Supplied passage below:

The top dog will be revealed on the final episode this week, airing on Halloween. But other contenders are walking away with their own brand of success. Seven of the twelve competitors came from unrelated fields like law, education, chemical engineering, and archaeology, and half have already reinvented themselves as wine professionals. Here's a look at a few runner-up contestants who have, since the show's production ended in 2008, carved out a career in the world of wine.

Allan Bass made a smooth transition from restaurateur and jazz club owner to wine salesman in Macon, Georgia. "I was interested in getting into the wine world, and the logical step, living far away from vineyards, was to move into wine distribution," he says. Bass now works for the Atlanta-based wholesaler Quality Wine & Spirits.  His takeaway from the series was the value of hands-on winery experience—something he recommends to fellow sales people: "It just changes everything. Now when I conduct wine tastings, I have such a better background. I've been there, done that, and can share that with people and get them excited."

Taylor Senatore once toiled on trusts and estates at his law office in Washington DC, but since November 2008, he's proud co-owner of California Wine Merchants [http://cawinemerchants.com/] in Manhattan. Senatore credits his extended trips to California for the television production with establishing his wine shop's focus on boutique California labels: "The show solidified my perception that California is making amazing wine, and a lot of it isn't getting to the East Coast market." Senatore may yet realize his winemaking ambitions; he plans to launch a store label by 2011.

End of Supplied passage.

Transcribe the passage on the wine competition's runner-up contestants, beginning at the words "Taylor Senatore once" and ending after the words "label by 2011.".

Data below:

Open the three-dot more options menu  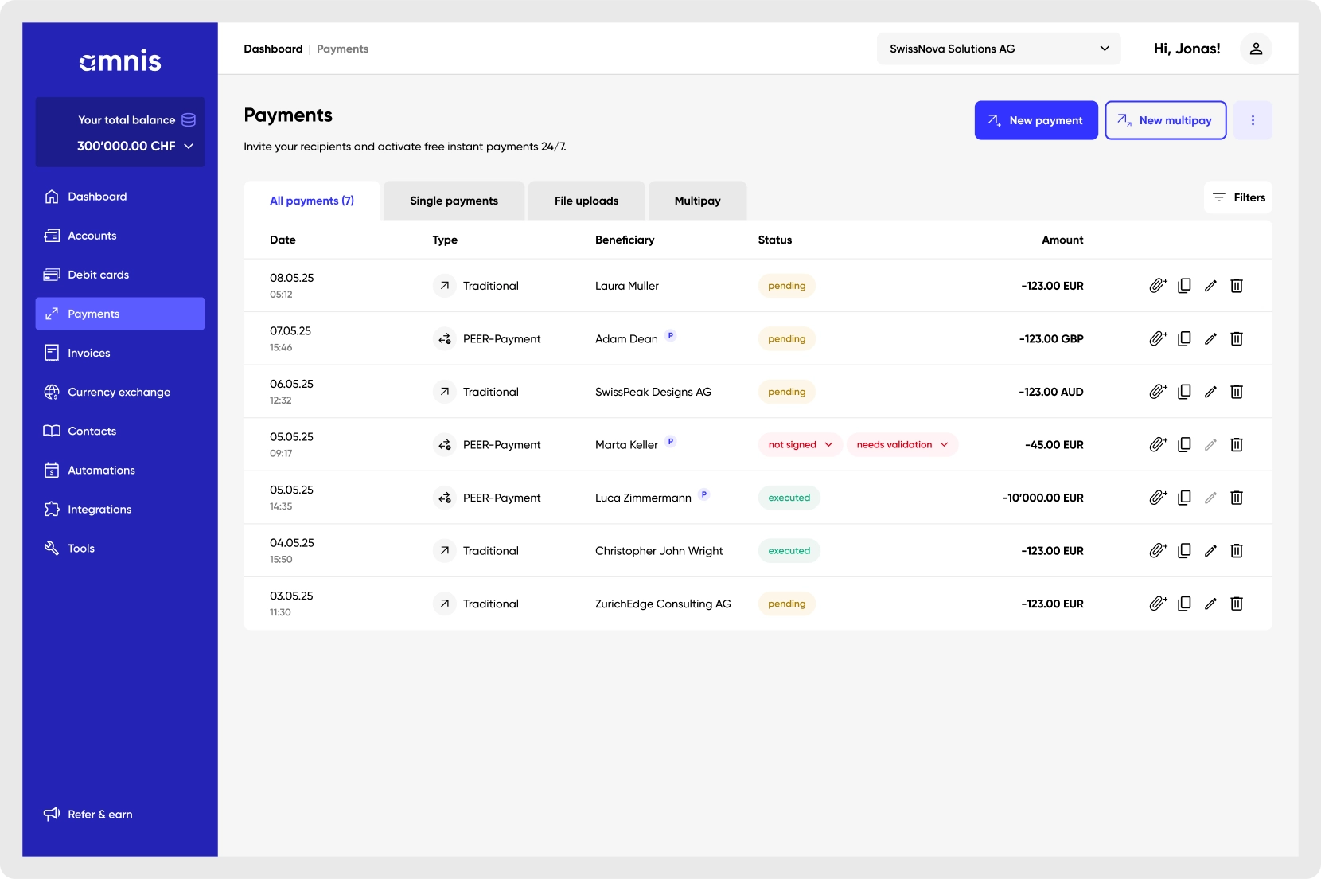click(x=1253, y=120)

End of Data.

Answer for this exercise:
Taylor Senatore once toiled on trusts and estates at his law office in Washington DC, but since November 2008, he's proud co-owner of California Wine Merchants [http://cawinemerchants.com/] in Manhattan. Senatore credits his extended trips to California for the television production with establishing his wine shop's focus on boutique California labels: "The show solidified my perception that California is making amazing wine, and a lot of it isn't getting to the East Coast market." Senatore may yet realize his winemaking ambitions; he plans to launch a store label by 2011.